個人事業主である程度の収益を得られるようになると、法人化を検討する方が増える傾向にあります。
法人化すれば信用度が高まって資金調達しやすくなることや、税金対策に有利になることなど、さまざまなメリットがあります。
しかし、法人化して後悔するようなケースも少なくありません。法人化して後悔しないためにも、後悔する原因や後悔しないための対処法について知っておきましょう。
目次
法人化を後悔する9つのケース
法人化には多くのメリットもある反面、デメリットやリスクもあることを理解しておかなければなりません。

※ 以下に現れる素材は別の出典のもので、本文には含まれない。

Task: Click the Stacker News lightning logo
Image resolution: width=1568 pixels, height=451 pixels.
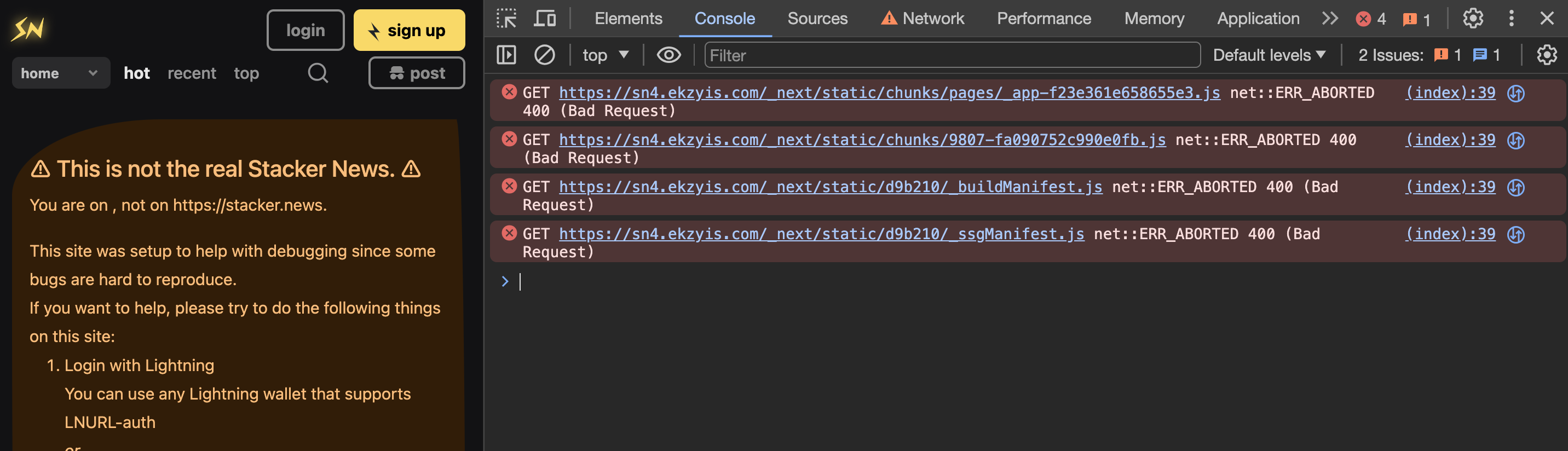Action: pyautogui.click(x=28, y=28)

法人化を後悔するようなケースとして、以下のようなものが挙げられます。
節税効果が少ない
法人になれば税金面で有利になると考え、法人化する方も多いでしょう。
しかし、実際には法人化しても節税効果があまり得られないようなケースもあります。むしろ法人化によって納税額が増えてしまうケースもあり、後悔することになってしまいます。
個人事業主の税金は「所得税」で、累進課税制度により所得が高くなるほど支払う税金が多くなる仕組みです。
一方で、法人は「法人税」として税金を支払うため、個人事業主とは仕組みが異なります。法人税は非累進課税制度が導入されており、年間所得800万円以下の部分は15%、800万円を超える部分は23.20%と区分されています。
つまり、利益が少ない場合は個人事業主のままでいる方が税率が低いため、法人化で節税効果があまり得られないといえます。所得が高ければ一定の税率に抑えられる法人の方が節税に有利です。
また、法人化すれば、法人税以外にも法人住民税などさまざまな税金の支払いが生じるため、一定の利益を得ていなければ法人化による節税効果は低いといえるでしょう。
起業における税金に関しては、以下の記事を参考にしてください。
関連記事:起業後の税金にはどんな種類がある?個人事業主・企業の税金について詳しく解説
法人を設立するコストが高い
個人事業主の開業は税務署に開業届を提出するだけなので手間や費用がかかりませんが、株式会社を設立して法人化するには費用と手続きが必要です。
法人化するために必要となるコストは、25万円程です。基本的に必要となるコストの詳細は、以下の通りです。
定款認証(紙定款)印紙代 | 40,000円 |
定款認証手数料 | 32,000円(資本金によって最大52,000円) |
登録免許税 | 150,000円 |
法人の設立を税理士などの専門家へ依頼すれば、さらに費用がかかります。
会社設立にかかる費用を把握していなければ想定外の大きな支出になるため、後悔することになるでしょう。
ランニングコストの負担が大きい
法人化すると個人事業主とは異なり、ランニングコストの負担が大きくなります。
まず、法人化すれば社会保険の加入が義務付けられます。社長1人の会社であっても法人は社会保険へ加入しなければなりません。社会保険料の半分を会社が負担することになるため、従業員が増えるほど保険料の負担は大きくなります。
また、オフィスを構えれば家賃や光熱費、通信費などの固定費を払い続けなければなりません。とくに従業員の給与は人件費として経費の大半を占めることになります。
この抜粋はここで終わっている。